Methods: We assessed spectral entropy modulation of the EEG during a P300 task in 79 patients with schizophrenia (of those, 31 werein their first episode), 29 patients with bipolar disorder and 48 healthy controls. Spectral entropy values summarize EEG characteristics by quantifying the irregularity of spectral content. In a subsample, we calculated the network architecture of structural connectivity using diffusion tensor imaging and graph-theory parameters.
Results: We found significant spectral entropy modulation deficits with task performance in patients with chronic or first-episode schizophrenia and in patients with bipolar disorder, without significant pre-stimulus spectral entropy differences. The deficits were unrelated to treatment doses, and spectral entropy modulation did not differ between patients taking or not taking antipsychotics, lithium, benzodiazepines or antidepressants. Structural connectivity values were unrelated to spectral entropy modulation. In patients with schizophrenia, spectral entropy modulation was inversely related to negative symptoms and directly related to verbal memory.

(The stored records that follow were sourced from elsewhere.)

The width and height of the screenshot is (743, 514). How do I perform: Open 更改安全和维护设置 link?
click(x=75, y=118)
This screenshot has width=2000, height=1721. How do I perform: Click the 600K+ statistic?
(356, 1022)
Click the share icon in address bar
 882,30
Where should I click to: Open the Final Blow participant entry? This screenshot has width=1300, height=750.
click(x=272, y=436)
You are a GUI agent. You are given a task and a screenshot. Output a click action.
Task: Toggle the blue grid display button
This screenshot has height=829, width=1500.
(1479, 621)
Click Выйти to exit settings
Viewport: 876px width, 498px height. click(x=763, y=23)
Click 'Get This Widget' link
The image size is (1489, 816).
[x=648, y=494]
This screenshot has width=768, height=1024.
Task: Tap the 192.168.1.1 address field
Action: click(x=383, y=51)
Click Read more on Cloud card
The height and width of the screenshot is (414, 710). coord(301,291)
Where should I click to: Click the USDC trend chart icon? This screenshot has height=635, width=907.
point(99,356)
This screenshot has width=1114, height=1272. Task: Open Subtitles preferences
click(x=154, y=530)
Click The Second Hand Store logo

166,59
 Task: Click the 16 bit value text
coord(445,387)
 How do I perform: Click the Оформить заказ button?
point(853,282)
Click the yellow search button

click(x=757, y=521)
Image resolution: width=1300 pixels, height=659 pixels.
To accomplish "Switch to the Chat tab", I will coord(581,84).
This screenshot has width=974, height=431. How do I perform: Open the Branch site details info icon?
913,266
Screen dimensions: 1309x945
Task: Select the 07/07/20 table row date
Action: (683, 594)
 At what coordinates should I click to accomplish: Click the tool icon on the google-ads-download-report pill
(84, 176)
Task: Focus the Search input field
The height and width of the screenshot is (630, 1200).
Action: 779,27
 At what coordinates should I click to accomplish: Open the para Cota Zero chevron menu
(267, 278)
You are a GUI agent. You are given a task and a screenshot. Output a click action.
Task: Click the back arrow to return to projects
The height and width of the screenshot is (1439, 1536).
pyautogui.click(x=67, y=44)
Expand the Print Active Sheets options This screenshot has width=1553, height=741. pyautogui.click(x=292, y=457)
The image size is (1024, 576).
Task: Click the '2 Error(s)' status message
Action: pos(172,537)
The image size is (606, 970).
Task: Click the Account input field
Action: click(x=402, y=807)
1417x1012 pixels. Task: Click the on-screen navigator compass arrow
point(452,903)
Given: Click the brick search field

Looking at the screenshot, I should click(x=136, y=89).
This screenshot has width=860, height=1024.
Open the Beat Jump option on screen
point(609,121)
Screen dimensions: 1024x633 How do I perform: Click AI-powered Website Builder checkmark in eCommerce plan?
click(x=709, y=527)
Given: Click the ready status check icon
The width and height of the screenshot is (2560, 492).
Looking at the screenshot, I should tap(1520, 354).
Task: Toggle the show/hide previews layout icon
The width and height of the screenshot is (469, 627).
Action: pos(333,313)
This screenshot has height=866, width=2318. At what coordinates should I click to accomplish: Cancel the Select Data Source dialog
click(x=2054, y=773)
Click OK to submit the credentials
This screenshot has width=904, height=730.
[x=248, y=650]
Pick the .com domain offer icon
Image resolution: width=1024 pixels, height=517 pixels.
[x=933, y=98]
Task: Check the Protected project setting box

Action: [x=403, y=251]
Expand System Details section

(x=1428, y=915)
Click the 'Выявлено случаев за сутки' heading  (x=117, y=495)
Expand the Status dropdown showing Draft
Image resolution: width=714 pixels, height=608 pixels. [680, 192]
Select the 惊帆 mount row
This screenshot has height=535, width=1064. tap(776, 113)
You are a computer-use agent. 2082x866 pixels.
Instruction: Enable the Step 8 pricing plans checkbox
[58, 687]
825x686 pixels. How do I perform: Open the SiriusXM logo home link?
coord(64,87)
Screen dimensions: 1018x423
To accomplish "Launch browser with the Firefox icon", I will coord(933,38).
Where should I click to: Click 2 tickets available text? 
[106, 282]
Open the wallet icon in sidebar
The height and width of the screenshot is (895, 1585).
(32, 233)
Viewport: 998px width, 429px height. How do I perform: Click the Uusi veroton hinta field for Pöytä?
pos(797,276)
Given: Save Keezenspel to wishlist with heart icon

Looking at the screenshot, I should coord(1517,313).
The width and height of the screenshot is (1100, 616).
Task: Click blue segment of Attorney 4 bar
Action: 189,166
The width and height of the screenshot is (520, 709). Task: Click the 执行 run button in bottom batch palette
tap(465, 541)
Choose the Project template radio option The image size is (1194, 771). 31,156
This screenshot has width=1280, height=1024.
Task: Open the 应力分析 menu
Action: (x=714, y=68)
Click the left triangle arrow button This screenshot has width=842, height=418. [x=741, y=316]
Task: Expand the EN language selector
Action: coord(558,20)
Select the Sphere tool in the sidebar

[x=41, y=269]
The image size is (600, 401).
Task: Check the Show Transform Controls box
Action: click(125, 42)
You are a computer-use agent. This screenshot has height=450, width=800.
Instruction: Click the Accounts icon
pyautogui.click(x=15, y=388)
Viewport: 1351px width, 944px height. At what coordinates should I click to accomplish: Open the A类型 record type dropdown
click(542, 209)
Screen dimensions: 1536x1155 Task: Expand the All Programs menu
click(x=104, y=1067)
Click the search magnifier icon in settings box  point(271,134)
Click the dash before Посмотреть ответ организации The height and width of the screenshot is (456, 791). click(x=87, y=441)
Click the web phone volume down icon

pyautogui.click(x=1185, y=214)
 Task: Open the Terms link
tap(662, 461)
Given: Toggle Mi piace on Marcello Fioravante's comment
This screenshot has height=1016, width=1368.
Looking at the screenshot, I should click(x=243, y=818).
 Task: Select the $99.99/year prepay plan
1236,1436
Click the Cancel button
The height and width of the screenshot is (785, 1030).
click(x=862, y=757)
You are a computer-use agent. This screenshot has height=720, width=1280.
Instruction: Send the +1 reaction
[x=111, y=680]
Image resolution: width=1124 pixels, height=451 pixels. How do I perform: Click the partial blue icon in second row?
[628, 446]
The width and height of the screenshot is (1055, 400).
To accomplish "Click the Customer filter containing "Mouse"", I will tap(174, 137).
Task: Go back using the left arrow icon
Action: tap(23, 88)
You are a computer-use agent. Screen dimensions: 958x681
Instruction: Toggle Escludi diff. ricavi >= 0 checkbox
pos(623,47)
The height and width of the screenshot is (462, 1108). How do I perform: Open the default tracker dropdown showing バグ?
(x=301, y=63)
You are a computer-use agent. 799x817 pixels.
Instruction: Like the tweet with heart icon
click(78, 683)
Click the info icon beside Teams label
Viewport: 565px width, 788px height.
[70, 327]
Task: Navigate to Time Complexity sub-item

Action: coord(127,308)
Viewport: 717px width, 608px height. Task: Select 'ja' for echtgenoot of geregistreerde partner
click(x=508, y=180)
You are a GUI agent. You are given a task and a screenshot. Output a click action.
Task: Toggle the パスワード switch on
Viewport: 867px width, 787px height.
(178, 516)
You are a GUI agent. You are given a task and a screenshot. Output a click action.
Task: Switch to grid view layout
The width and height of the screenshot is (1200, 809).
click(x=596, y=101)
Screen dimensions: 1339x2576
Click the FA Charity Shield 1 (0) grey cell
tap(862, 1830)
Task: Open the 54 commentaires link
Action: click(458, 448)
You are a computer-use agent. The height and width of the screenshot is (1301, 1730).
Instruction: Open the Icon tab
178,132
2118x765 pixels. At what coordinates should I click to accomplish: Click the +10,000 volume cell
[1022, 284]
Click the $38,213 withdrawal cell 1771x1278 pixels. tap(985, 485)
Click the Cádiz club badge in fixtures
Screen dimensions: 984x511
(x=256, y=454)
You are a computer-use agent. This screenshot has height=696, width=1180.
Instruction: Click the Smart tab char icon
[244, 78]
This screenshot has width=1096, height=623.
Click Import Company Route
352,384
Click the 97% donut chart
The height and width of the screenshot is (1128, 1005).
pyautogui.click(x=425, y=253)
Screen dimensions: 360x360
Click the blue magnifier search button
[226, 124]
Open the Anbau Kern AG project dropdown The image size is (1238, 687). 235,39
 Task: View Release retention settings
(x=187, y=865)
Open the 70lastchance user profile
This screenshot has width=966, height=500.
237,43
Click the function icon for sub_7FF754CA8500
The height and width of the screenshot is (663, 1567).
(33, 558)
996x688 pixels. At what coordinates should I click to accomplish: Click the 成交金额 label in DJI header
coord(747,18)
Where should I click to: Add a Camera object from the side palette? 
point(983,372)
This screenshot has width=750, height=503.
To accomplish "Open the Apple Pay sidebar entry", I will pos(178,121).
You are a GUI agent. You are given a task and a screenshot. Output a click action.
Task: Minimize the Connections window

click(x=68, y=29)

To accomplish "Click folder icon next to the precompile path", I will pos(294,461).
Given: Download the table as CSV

Limitations: All patients were taking medication. Patients with bipolar disorder were euthymic and chronic. The cross-sectional nature of this study prevented a more thorough analysis of state versus trait criteria for spectral entropy changes.
Conclusion: Spectral entropy modulation with task performance is decreased in patients with schizophrenia and bipolar disorder. This deficit was not an effect of psychopharmacological treatment or structural connectivity and might reflect a deficit in the synchronization of the neural assemblies that underlie cognitive activity.